Sorry to hear of your difficulty getting warranty work completed. My experience has been the exact opposite.
I buy a new Ford F-250 every year. I use the trucks to trailer my collector cars all over the country. I put approximately 25,000 miles on each truck over the course of the year that I own it.
I have never had any difficulty getting warranty work done at any Ford dealership anywhere in the country. Generally, warranty work is a significant revenue stream for a dealership, hence they typically welcome it.
For example, my 2024 F-250 developed a bad A/C compressor 500 miles into a transcontinental drive to Monterey last summer. I called ahead to Cypress Coast Ford in Seaside, CA and informed them of my problem. By the time that I arrived on the Monterey Peninsula, Cypress Coast Ford had secured a new A/C compressor and were waiting for my truck to arrive so that they could begin the repair work; which they performed quickly and flawlessly.
All but one of our eight vehicles have permanent Montana registrations (the eighth one isn’t 11 years old yet). I even had one of the vehicles in Germany for six years (1998 to 2004) with Montana plates and got away with it! I’ve save well over $20,000 in registration and insurance costs over the years this way. I have one thing to say to the author of this article and the authors of all similar articles:
SSSSSSSHHHHHHHHHHHHHHHHHH!!!!!!!!!!!!!!
with a$1,000,000 or more hyper car do the Montana Llc andDbA as a car rental company and rent the cars back to your self say $1 a day and $1 mile ? get stoped show the rental contract besides why are cops hi way patrol stepping on my 4 th ?
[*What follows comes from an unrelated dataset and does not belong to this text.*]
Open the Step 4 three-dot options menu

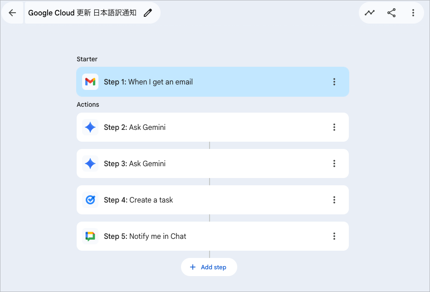tap(334, 200)

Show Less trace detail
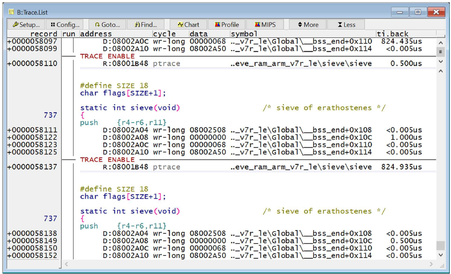click(346, 25)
In WA & OR If you don’t use your motorhome that often for vacations, you can just buy a trip permit. They don’t cost much and you can buy several and change them every time one expires.
In Oregon you have zero options if you buy a car with no title, you cannot in any way title it in your name from a bill of sale. There is not even an option to get a bonded title. The only option is to use Montana’s LLC system to get a title for the vehicle. If a vehicle has been off the road for 60 years and has no title from the current owner, what kind of options do you have to get it titled other than using the Montana option. As far as I know this is the worst state to try to get a vehicle titled and registered, when one is not available from the owner at the time of purchase. There are tons of rust free classics in Oregon, that the only option you have is to make a drag car out of them.
This was by far the most damaging piece I have ever seen come from this wonderful Company! Why not put it on 60 Minutes or The WallStreet Journal ……let the entire World know how to play Citizens Spies! While this system is available (be it Montana) we have every right to choose as we please where we place our cars. Ten percent of my cars are in an LLC. The rest are in Michigan. Making “us Villans” is not the way to promote the client/company relationship. If Andrew takes such offence to this and wants to point a finger, he should seek another place of employment!
Aren’t you a fragile one, Michael! If someone writing about a well-known, long running tax evasion scheme is what gets you so worked up as to call for them to be fired you need to look inside and reflect for a bit. No one made you a villain, you made yourself a villain.
I dunno—sidestepping the Laws Usually means it will come back to bite you at a latter date– (in one way or another) Then there’s Insurance issues–We pay according to where we live & operate cars– What happens if your insurance company finds out Your driving in Detroit rather than Montana where it’s a low density of cars?
I paid all the taxes in my home state when I purchased each vehicle. However I do not own a prius, or any normal type vehicles. Everything I own is highly customized, high HP , machines. And I am not going to choke the life out of engines that cost more than a new car with a bunch of emission crap. It is for this reason that I support alternative reg. Services. Any tree huggers reading this please keep your comments to yourself. Believe me when I tell you , one ride in anything I own and you’ll go straight home and start cutting the emission crap off your car.